The process of compilation is roughly this:

1. SPIR-V or GLSL (or another representation) is parsed into NIR.
2. Various optimizations are applied. We have a wide range of
optimizations and thanks to the nature of NIR, it's rather easy to
create more if the need arises.
3. Various lowerings are applied. NIR can understand which instructions
are available in your backend and which aren't. It transforms the
unsupported instructions to use supported ones.
4. A backend compiler gets the NIR and parses it into its own backend-
specific IR. This is easy because the backend will only see
instructions that it actually supports on the target hardware.
5. The backend may do further optimization and finally emit machine
code that the GPU can understand.

If you are interested how to build an OpenGL driver in Mesa, I
recommend watching the XDC 2018 talk by Kenneth Graunke who talks about
why and how he made the Intel Iris driver:
https://www.youtube.com/watch?v=XUis_0lMUBI

If you are interested in learning more about how to build a backend
that uses NIR, I recommend these talks:
https://www.youtube.com/watch?v=7C4PmtqBVqo
https://www.youtube.com/watch?v=XoGmKhb5vpg

Hope this helps,
Timur





Re: Replacing NIR with SPIR-V?

2022-01-23 Thread Connor Abbott
On Sun, Jan 23, 2022 at 1:58 PM Abel Bernabeu
 wrote:
>>
>> Yes, NIR arrays and struct and nir_deref to deal with them but, by the time 
>> you get into the back-end, all the nir_derefs are gone and you're left with 
>> load/store messages with actual addresses (either a 64-bit memory address or 
>> a index+offset pair for a bound resource).  Again, unless you're going to 
>> dump straight into LLVM, you really don't want to handle that in your 
>> back-end unless you really have to.
>
>
> That is the thing: there is already a community maintained LLVM backend for 
> RISC-V and I need to see how to get value from that effort. And that is a 
> very typical escenario for new architectures. There is already an LLVM 
> backend for a programmable device and someone asks: could you do some 
> graphics around this without spending millions?
>
> Then your options as an engineer are:
>
> - Use Mesa as a framework and translate NIR to assembly (most likely choice).
>
> - Use Mesa as a framework and translate NIR to LLVM IR with some intrinsics, 
> then feed the pre-existing LLVM backend.

## The data
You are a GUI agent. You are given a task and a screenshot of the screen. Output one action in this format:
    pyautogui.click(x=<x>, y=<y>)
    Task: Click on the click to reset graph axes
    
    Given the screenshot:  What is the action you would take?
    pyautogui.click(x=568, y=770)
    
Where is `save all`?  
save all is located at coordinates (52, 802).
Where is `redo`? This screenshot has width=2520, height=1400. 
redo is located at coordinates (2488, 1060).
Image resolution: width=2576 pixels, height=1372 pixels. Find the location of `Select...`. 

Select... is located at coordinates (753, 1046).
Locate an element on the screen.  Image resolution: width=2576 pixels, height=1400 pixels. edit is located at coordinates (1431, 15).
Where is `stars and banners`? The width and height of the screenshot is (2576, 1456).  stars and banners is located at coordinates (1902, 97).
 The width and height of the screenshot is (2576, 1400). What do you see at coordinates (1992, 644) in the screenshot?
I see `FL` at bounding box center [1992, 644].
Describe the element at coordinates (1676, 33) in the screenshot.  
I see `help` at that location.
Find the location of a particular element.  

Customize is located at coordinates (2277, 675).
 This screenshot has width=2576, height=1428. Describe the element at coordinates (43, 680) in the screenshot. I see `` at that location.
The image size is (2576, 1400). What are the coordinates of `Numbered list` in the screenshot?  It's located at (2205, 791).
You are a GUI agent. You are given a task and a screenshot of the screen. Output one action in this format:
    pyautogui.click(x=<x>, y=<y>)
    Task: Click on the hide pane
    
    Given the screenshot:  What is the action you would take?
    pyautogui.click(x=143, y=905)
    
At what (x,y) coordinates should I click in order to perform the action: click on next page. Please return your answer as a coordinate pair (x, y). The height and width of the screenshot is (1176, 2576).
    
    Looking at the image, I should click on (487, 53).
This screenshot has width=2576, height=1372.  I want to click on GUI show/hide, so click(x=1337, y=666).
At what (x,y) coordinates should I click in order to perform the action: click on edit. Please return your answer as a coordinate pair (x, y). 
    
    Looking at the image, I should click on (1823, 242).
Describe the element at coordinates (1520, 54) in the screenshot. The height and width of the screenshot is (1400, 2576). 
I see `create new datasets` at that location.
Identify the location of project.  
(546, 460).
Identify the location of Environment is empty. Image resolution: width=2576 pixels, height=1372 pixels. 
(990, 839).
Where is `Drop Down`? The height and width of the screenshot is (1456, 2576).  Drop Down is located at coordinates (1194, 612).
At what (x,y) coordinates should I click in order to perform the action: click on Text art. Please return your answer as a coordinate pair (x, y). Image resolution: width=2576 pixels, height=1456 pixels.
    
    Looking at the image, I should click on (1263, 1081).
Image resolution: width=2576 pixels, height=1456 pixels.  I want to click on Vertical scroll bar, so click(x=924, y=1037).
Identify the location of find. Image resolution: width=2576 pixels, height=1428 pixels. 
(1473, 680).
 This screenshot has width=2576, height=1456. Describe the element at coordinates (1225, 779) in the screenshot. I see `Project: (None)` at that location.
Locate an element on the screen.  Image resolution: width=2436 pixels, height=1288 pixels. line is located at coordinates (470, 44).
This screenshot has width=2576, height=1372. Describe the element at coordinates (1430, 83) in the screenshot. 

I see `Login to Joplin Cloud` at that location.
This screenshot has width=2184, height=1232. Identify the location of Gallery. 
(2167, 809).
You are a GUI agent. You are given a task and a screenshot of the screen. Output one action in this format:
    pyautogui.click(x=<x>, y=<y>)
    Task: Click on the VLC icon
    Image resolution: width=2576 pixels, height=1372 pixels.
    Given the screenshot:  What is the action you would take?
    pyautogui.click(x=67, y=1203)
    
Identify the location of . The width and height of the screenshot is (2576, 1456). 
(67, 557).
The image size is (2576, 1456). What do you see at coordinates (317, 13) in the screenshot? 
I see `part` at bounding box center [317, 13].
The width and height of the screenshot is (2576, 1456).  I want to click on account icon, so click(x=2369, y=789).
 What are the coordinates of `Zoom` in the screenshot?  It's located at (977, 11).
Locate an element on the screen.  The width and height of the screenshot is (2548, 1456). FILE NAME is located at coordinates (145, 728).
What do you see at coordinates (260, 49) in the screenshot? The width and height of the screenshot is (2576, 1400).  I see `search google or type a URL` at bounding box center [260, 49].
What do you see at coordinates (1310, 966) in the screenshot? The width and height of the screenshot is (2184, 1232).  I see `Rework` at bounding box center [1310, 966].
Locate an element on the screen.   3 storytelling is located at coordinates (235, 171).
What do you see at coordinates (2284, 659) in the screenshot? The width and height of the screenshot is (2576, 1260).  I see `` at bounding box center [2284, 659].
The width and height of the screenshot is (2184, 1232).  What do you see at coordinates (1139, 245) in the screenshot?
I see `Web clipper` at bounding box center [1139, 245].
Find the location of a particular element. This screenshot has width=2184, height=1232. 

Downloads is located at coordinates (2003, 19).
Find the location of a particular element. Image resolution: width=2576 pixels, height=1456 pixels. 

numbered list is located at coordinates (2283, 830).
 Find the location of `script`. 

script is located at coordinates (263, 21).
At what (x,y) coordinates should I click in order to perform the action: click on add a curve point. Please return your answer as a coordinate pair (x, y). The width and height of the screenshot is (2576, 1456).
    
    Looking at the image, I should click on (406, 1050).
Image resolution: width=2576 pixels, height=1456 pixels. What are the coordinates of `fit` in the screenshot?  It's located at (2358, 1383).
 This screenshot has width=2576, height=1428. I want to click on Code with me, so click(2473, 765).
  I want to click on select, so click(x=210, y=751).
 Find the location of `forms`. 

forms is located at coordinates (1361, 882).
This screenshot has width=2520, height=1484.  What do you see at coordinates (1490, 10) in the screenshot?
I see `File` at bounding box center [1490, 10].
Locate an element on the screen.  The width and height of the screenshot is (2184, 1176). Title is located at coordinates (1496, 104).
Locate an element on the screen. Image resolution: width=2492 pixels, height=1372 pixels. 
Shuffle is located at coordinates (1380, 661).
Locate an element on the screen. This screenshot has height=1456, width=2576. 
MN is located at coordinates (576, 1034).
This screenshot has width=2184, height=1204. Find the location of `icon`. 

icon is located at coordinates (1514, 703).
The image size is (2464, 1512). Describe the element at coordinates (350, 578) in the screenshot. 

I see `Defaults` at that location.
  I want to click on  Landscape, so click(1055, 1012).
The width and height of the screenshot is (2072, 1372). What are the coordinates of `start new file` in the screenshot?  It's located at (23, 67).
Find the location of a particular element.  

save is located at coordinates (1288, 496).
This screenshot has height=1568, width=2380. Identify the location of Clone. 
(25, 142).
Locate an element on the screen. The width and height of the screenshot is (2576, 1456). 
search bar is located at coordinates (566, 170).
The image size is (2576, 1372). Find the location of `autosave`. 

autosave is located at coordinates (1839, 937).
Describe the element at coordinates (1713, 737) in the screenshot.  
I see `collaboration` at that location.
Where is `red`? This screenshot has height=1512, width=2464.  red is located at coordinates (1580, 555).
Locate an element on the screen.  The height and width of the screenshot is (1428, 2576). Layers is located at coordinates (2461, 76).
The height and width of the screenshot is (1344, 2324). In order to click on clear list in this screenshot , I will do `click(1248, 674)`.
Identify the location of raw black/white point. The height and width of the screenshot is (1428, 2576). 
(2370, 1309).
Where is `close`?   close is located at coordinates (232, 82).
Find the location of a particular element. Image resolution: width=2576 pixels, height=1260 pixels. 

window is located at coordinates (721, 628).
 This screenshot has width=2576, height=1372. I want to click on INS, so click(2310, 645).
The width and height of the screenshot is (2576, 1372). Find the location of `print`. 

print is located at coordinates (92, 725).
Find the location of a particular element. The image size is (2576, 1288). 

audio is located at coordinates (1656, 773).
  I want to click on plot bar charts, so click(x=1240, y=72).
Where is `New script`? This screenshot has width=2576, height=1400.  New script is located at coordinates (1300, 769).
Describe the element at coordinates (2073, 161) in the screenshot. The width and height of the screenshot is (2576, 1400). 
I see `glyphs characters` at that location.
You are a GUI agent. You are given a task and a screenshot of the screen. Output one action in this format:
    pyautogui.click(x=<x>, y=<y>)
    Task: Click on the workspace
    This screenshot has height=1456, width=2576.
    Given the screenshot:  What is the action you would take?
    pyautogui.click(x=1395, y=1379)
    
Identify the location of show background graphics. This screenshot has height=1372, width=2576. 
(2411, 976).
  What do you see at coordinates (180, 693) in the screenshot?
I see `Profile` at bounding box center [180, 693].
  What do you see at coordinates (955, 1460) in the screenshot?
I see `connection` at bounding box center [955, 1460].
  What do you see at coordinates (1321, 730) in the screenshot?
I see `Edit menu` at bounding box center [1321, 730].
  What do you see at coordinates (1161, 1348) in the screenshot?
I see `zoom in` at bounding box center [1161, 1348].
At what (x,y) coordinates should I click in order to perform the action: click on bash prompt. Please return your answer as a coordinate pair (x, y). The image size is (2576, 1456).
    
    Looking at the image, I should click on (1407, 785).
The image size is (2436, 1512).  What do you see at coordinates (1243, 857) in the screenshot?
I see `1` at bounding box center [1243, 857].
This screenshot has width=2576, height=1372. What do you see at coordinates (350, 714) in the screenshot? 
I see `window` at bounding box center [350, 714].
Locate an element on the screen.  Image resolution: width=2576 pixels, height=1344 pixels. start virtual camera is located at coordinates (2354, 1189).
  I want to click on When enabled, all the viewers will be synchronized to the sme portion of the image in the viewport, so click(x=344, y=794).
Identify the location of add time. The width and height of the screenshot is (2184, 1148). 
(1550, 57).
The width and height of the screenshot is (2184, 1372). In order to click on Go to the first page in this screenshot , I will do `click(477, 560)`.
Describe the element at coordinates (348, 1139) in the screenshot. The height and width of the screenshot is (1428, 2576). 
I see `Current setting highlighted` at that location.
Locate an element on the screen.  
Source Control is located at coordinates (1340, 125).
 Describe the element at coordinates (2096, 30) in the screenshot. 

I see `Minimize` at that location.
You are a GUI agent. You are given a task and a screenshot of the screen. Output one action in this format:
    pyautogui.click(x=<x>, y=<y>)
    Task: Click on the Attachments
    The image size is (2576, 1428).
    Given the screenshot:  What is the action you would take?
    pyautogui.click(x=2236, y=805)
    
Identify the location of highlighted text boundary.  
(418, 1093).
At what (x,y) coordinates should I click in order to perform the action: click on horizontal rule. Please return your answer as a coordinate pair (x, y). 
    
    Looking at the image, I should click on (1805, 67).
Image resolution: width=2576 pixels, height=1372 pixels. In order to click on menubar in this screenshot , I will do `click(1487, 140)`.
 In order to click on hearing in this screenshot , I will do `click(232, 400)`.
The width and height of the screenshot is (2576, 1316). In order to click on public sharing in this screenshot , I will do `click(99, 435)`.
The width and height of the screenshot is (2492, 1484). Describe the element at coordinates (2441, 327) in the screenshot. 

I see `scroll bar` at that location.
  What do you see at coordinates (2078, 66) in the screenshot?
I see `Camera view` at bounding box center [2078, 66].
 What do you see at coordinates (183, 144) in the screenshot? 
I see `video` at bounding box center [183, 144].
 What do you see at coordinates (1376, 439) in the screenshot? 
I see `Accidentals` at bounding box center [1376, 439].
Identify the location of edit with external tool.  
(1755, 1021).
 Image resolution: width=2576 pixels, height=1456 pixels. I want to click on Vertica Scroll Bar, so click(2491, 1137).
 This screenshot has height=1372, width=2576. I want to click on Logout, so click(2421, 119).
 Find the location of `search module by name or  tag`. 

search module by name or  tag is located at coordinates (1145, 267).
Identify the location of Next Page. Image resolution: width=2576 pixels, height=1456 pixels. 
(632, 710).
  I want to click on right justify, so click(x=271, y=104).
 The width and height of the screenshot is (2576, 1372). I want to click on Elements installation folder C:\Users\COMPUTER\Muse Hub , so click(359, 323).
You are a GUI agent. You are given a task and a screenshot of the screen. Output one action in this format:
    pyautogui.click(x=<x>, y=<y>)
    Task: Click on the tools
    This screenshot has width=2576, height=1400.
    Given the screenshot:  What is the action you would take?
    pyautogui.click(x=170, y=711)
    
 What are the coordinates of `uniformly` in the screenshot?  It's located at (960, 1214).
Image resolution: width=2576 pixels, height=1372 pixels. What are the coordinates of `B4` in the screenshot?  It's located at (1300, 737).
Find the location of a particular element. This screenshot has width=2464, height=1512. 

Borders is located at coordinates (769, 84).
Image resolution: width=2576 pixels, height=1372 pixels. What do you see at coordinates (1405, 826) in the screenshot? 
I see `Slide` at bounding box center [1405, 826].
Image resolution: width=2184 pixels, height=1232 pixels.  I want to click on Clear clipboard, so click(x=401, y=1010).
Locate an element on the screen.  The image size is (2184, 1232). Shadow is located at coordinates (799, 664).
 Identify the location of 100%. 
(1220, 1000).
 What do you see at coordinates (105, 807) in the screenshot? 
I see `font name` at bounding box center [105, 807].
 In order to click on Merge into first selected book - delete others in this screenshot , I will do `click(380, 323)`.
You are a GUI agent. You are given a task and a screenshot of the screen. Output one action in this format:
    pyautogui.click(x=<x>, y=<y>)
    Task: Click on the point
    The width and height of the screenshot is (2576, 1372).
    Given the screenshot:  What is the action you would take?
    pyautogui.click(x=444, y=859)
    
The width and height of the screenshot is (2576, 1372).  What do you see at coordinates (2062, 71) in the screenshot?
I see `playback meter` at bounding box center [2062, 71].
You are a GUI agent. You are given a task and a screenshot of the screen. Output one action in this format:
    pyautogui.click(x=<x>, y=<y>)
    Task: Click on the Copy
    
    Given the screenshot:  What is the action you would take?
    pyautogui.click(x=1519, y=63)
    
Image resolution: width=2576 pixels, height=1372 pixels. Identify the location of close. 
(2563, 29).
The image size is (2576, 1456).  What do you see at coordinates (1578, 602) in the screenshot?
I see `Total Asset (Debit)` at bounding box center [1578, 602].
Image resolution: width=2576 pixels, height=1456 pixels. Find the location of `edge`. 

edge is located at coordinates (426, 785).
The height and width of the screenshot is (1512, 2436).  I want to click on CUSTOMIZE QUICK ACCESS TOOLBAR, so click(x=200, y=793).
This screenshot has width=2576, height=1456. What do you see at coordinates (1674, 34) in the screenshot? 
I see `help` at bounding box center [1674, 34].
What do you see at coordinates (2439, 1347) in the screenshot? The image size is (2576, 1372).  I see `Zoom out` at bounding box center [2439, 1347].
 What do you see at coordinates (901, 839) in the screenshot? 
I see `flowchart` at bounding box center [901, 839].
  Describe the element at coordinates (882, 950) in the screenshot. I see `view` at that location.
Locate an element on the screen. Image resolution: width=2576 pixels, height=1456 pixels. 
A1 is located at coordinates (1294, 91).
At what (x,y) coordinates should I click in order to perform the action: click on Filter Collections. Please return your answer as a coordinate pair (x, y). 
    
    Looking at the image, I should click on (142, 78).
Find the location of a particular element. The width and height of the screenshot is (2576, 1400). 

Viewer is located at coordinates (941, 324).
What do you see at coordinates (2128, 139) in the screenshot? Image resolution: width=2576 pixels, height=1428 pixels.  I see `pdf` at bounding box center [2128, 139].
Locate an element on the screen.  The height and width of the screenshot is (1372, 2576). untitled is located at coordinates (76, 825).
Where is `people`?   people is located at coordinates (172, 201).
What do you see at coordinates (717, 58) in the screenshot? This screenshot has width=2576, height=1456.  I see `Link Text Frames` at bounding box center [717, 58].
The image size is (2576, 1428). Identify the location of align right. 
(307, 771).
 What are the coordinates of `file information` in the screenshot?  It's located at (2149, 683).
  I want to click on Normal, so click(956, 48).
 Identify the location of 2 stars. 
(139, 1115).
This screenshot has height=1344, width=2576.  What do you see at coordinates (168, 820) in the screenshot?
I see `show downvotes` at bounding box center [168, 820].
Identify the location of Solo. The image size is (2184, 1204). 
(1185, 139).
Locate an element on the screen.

## Prompt 1
In the rows, starting with the line containing "Locate an element on the screen. Image resolution: width=2492" and going on through the line containing "print is located at coordinates (92, 725).", replace "Find the location of" with "Determine the position of" and leave everything else unchanged. Return only those lines.
## Prompt 2
Resume the excerpt on NIR compilation in Mesa after its final sentence and continue it.
The excerpt on NIR compilation in Mesa and the rows have no connection to each other.

## Exercise output 1
Locate an element on the screen. Image resolution: width=2492 pixels, height=1372 pixels. 
Shuffle is located at coordinates (1380, 661).
Locate an element on the screen. This screenshot has height=1456, width=2576. 
MN is located at coordinates (576, 1034).
This screenshot has width=2184, height=1204. Determine the position of `icon`. 

icon is located at coordinates (1514, 703).
The image size is (2464, 1512). Describe the element at coordinates (350, 578) in the screenshot. 

I see `Defaults` at that location.
  I want to click on  Landscape, so click(1055, 1012).
The width and height of the screenshot is (2072, 1372). What are the coordinates of `start new file` in the screenshot?  It's located at (23, 67).
Determine the position of a particular element.  

save is located at coordinates (1288, 496).
This screenshot has height=1568, width=2380. Identify the location of Clone. 
(25, 142).
Locate an element on the screen. The width and height of the screenshot is (2576, 1456). 
search bar is located at coordinates (566, 170).
The image size is (2576, 1372). Determine the position of `autosave`. 

autosave is located at coordinates (1839, 937).
Describe the element at coordinates (1713, 737) in the screenshot.  
I see `collaboration` at that location.
Where is `red`? This screenshot has height=1512, width=2464.  red is located at coordinates (1580, 555).
Locate an element on the screen.  The height and width of the screenshot is (1428, 2576). Layers is located at coordinates (2461, 76).
The height and width of the screenshot is (1344, 2324). In order to click on clear list in this screenshot , I will do `click(1248, 674)`.
Identify the location of raw black/white point. The height and width of the screenshot is (1428, 2576). 
(2370, 1309).
Where is `close`?   close is located at coordinates (232, 82).
Determine the position of a particular element. Image resolution: width=2576 pixels, height=1260 pixels. 

window is located at coordinates (721, 628).
 This screenshot has width=2576, height=1372. I want to click on INS, so click(2310, 645).
The width and height of the screenshot is (2576, 1372). Determine the position of `print`. 

print is located at coordinates (92, 725).

## Exercise output 2
Using the pre-existing backend probably isn't a real option, because
it's designed for different things. The biggest hurdle is that for
many years now, vendors have realized that SIMT-style parallelism is
the most appropriate for GPUs, and in order to do SIMT effectively
your whole compiler stack has to be aware of it, from the frontend to
the backend. There are two "views" of your program, the "thread-level
view" which is what the programmer wrote where SIMD lanes are separate
threads and you're specifying what happens to one thread, and the
"wave-level view" which is what the machine actually executes. In the
backend you have to be aware of both the thread-level view and
wave-level view of your program in order to effectively register
allocate, and that's something that LLVM's backend infrastructure just
can't do. AMDGPU has some hacks, but they're not 100% effective and to
use them in RISC-V you'd probably have to rewrite the whole backend
anyway. For example, in the AMDGPU backend vector registers aren't
exposed as actual vector registers to LLVM's machinery, but it still
models control-flow at the "wave-level" which causes some inaccuracy
in liveness. So, the existing investment isn't really worth as much as
you think it is.

>
> - Use some new alternative, possibly a Mesa fork relying on the Khronos 
> SPIR-V to LLVM IR translator. Start fixing the tool for supporting 
> graphics... Make SPIR-V the IR that communicates frontend and backend :-)
>
> I am not thinking in terms of what is best for Mesa, but in terms of how 
> could the RISC-V community organize its effort given that an LLVM backend is 
> a given thing.
>
> I see the current reasons why NIR is preferred over SPIR-V in Mesa. So far 
> you have given me three
>
> - There is a well designed library for traversing NIR, whereas SPIR-V defines 
> nothing.
> - The arrays and structs are lowered before the shader is passed to the 
> backend.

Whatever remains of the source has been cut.